Friday, April 16, 2010

Michael Brown's Pyrrhic Victory

The Homeland Security Act of 2002, Public Law 107-296, eliminated the organizational name FEMA and all PAS positions in FEMA as constituted one day before its effective date of March 1, 2003. The statute was enacted on November 25, 2002.
The organization known previously as FEMA became the Emergency Preparedness and Response Directorate headed by Michael Brown as the Under Secretary. He was never confirmed in this position because of a saving provision in the Homeland Security Act that allowed prior PAS (Presidentially appointed Senate confirmed) appointees to hold positions in the newly created DHS. Michael Brown had been confirmed by the US Senate as the Deputy Director of FEMA and thus became the Acting Director when Joseph Allbaugh resigned just before the startup of DHS. We (the interested public) still do not know exactly what occurred in the bureacratic infighting over the former FEMA. We do know the newly created EP&R Directorate created huge confusion over the ending of the FEMA brand. To some degree this ended unofficially with the issuance of an important memo by Michael Brown on August 3. 2003 allowing the use of the FEMA name for the EP&R Directorate. There is however no indication that Secretary Thomas Ridge formally concurred in this memorandum and it had no legal force and effect.
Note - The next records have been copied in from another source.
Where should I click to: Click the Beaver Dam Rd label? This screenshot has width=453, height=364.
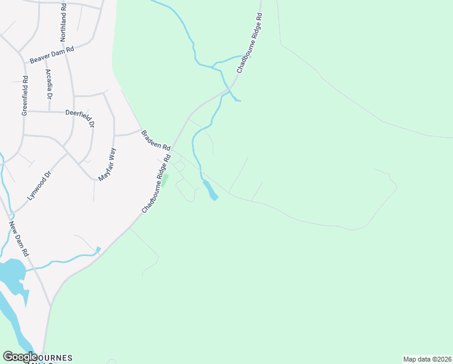pos(51,55)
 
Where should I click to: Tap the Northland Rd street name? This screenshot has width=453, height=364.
pos(63,22)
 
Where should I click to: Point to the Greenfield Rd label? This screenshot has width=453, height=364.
pos(25,96)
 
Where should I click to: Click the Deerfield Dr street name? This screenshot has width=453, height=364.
pos(81,116)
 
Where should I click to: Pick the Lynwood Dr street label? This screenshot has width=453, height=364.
pos(37,187)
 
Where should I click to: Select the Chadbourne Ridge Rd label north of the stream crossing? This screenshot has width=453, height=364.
pos(249,43)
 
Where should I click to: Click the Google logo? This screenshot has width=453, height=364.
pos(20,357)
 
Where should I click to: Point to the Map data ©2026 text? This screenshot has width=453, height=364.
pos(427,359)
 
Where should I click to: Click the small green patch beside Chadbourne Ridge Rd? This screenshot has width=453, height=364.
pos(165,181)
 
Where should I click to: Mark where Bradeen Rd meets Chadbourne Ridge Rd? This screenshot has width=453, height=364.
pos(171,149)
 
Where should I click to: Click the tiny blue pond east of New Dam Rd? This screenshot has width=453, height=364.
pos(98,249)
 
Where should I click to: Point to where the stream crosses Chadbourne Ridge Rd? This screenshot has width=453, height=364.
pos(229,89)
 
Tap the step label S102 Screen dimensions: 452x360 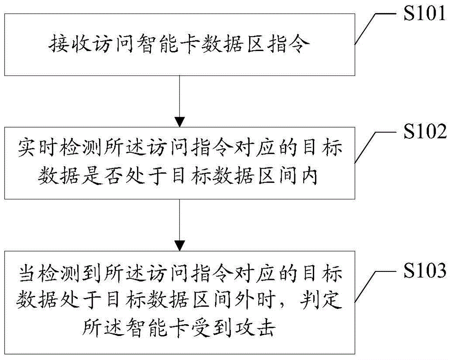(425, 131)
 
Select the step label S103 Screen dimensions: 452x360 (425, 270)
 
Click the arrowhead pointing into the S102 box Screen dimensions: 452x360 (179, 122)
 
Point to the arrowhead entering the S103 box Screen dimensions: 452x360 (179, 246)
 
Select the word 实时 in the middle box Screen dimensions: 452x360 (37, 148)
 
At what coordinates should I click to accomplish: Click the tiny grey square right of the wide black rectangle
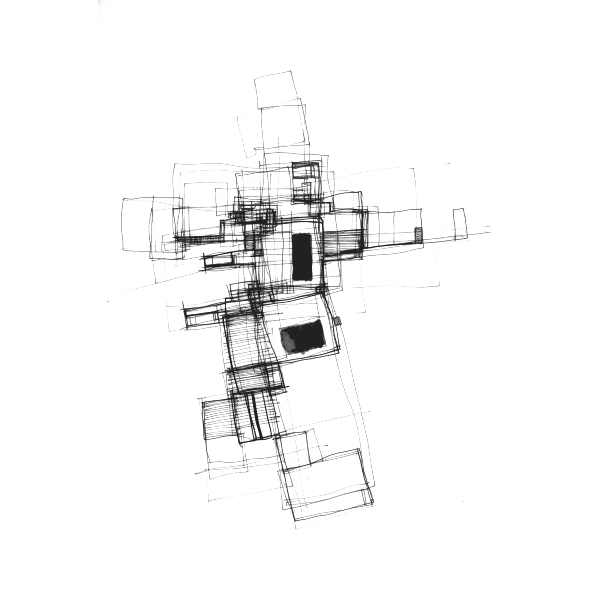[337, 321]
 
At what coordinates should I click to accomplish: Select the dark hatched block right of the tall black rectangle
[343, 242]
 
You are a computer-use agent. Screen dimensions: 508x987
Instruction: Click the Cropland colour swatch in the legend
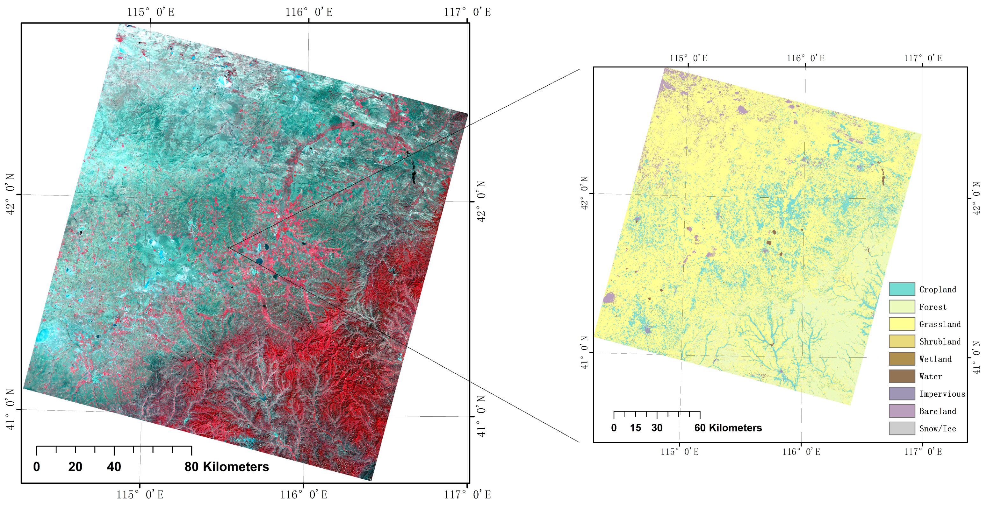(902, 289)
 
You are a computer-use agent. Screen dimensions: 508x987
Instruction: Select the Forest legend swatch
(902, 306)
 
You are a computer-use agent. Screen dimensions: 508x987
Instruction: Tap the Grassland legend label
(940, 324)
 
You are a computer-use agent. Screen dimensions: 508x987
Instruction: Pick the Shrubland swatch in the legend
(902, 341)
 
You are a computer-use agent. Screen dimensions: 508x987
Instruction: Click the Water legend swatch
(902, 376)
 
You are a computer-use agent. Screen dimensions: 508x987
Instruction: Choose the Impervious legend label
(942, 394)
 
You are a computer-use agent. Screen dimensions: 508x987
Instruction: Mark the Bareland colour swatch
(902, 411)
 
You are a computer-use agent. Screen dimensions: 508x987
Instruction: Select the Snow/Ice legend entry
(937, 428)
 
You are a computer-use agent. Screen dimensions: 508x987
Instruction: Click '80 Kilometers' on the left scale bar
(227, 467)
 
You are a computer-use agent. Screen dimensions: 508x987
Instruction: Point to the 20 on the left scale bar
(75, 467)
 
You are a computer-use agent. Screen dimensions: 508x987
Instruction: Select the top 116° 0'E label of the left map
(308, 12)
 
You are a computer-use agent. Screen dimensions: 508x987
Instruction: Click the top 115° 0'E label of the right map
(688, 58)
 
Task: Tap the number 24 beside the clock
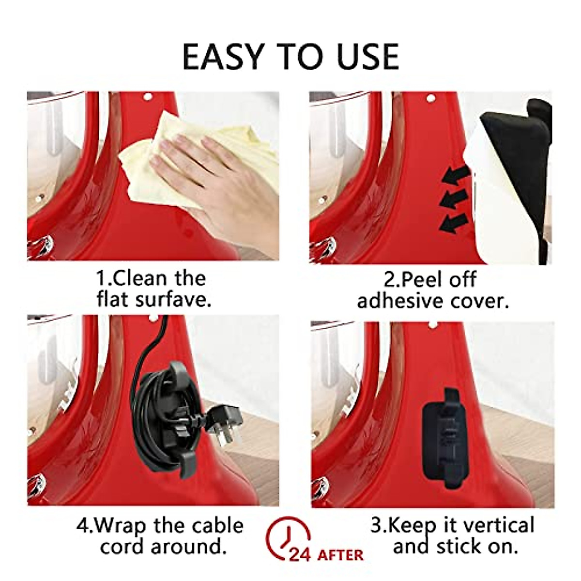click(x=300, y=555)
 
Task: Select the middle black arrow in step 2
click(x=453, y=199)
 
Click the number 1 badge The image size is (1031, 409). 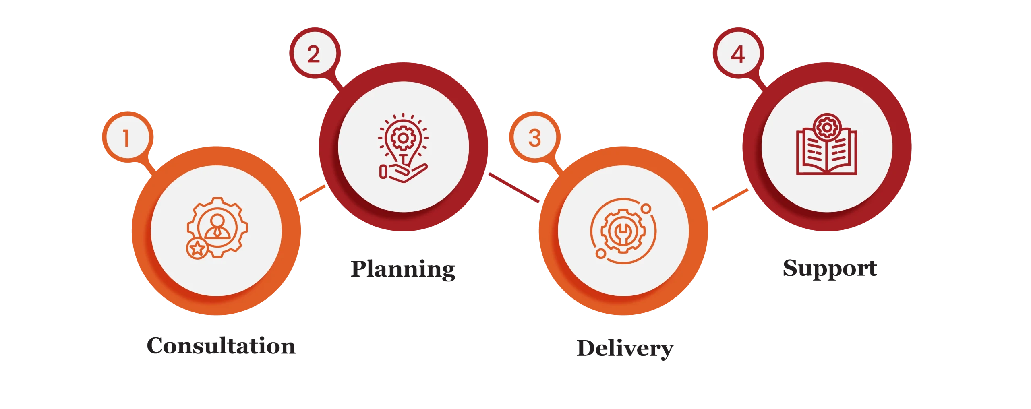click(x=126, y=138)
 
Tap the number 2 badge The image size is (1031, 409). click(x=314, y=54)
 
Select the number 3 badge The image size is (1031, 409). click(x=534, y=138)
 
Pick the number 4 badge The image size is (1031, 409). click(x=737, y=54)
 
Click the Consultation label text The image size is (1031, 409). click(x=221, y=346)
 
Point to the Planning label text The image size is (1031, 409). click(x=404, y=269)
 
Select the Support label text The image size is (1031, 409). click(x=830, y=269)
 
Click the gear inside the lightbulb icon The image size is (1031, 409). click(x=402, y=138)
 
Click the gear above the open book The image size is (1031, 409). click(x=826, y=128)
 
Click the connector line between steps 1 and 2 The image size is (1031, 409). click(x=313, y=193)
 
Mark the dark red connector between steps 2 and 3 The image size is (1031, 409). click(x=514, y=188)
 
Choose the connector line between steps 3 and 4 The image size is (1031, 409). click(x=729, y=200)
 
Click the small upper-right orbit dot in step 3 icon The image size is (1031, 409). click(x=646, y=209)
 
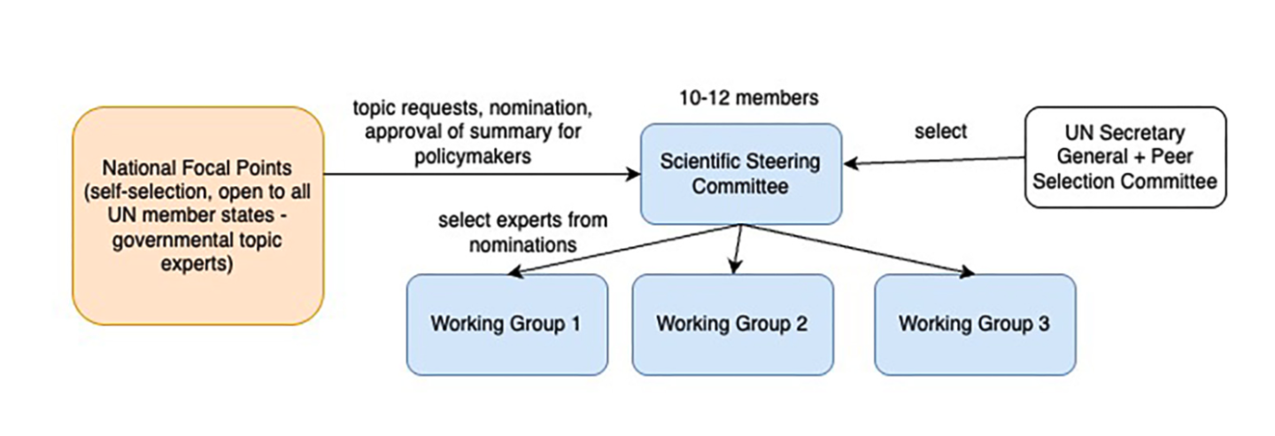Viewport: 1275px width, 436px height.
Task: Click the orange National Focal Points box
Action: [x=198, y=215]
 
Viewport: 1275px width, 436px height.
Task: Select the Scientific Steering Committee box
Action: [x=740, y=174]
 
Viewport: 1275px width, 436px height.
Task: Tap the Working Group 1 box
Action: [x=506, y=324]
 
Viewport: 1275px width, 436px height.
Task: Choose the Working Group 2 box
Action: [x=732, y=324]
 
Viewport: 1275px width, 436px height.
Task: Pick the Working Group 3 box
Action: [x=975, y=324]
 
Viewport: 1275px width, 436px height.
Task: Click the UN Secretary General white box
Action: [x=1125, y=158]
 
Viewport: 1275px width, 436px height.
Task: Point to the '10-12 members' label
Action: [x=749, y=98]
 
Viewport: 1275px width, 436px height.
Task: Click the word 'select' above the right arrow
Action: [x=940, y=132]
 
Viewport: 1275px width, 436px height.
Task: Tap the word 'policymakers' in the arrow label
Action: [x=473, y=156]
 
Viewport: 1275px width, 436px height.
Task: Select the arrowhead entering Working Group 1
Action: [x=514, y=271]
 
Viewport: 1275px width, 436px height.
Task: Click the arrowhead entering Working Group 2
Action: [x=735, y=267]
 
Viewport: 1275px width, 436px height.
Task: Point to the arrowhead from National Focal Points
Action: [x=634, y=174]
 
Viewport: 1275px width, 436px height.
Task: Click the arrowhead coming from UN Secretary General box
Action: [x=851, y=164]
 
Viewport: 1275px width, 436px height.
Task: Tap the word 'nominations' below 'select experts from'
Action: [x=522, y=245]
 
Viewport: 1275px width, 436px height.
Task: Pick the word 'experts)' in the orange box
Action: [x=197, y=264]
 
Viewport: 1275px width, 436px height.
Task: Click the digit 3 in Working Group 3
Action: [x=1044, y=323]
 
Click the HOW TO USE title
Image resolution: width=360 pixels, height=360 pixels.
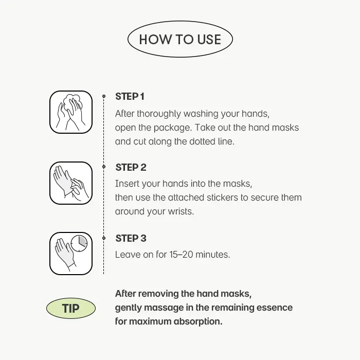point(180,39)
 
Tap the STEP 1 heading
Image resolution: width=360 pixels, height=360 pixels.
point(130,97)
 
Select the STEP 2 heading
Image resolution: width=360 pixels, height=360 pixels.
point(131,167)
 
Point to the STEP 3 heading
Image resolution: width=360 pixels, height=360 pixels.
point(131,238)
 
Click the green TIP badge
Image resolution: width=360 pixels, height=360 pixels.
point(71,308)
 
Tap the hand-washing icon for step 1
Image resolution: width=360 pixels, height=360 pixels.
point(71,112)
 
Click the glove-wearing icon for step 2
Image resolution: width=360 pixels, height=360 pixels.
point(71,183)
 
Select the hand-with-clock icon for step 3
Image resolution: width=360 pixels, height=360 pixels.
point(71,254)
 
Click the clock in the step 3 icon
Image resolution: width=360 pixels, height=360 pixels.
point(79,243)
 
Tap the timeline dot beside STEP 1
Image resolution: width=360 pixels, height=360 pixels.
point(104,96)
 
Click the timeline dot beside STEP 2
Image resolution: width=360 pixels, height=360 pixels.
point(104,167)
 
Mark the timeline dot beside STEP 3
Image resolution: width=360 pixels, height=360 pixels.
point(104,238)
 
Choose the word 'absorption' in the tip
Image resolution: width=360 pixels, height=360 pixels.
point(198,321)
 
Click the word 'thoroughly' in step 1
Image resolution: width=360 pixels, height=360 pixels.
point(159,114)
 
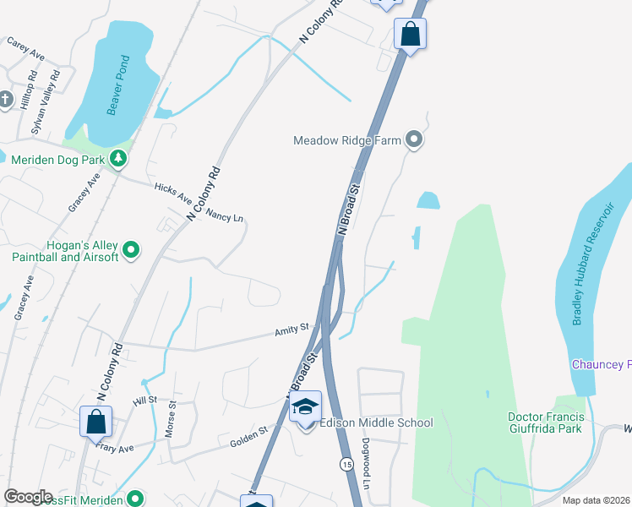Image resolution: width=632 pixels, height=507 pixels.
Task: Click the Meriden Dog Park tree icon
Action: pos(119,158)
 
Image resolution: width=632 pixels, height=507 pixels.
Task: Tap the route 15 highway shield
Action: pos(346,464)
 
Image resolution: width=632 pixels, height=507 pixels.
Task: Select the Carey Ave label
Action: pos(25,46)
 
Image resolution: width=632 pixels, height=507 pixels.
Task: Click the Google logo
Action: pos(28,497)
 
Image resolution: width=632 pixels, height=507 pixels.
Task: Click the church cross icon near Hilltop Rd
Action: pos(5,100)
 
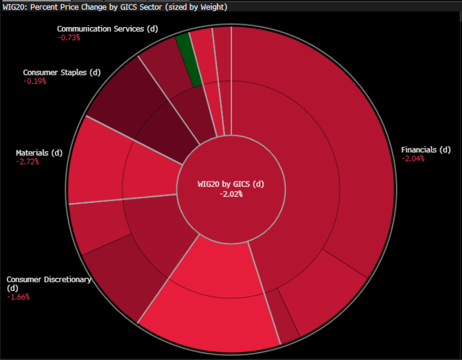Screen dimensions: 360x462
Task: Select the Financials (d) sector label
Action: tap(426, 150)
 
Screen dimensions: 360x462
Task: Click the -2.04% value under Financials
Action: tap(413, 159)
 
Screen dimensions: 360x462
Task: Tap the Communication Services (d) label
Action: tap(100, 28)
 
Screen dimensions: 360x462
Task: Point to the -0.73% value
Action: tap(69, 37)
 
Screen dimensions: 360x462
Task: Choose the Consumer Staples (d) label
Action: tap(61, 73)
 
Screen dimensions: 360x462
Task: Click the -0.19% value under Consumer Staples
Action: tap(35, 81)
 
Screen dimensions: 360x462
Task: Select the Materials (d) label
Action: tap(39, 153)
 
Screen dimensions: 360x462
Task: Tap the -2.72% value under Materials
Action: tap(28, 162)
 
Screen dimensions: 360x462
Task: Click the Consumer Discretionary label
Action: tap(49, 279)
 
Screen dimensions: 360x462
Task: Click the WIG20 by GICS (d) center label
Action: tap(231, 184)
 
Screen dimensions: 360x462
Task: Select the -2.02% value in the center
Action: tap(231, 194)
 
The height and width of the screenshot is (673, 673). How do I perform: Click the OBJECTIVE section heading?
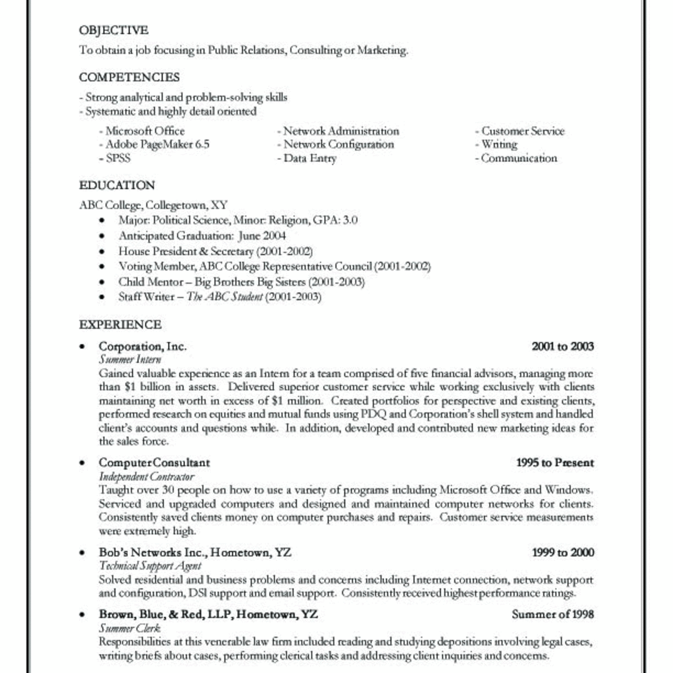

Thus, perhaps all actions of the so-called FEMA before FEMA was subdivided into two directorates by the 2SR reorg adopted by Secretary Chertoff require legal ratificiation. The 2SR reorg was approved in the annual DHS appropriations law but it was substantially reversed by PKEMA of 2006, effective March 31, 2007.

Copies of the FEMA name memo are available from this blogger.
And of course we now know the FEMA name survived bureacratically even though Michael Brown did not.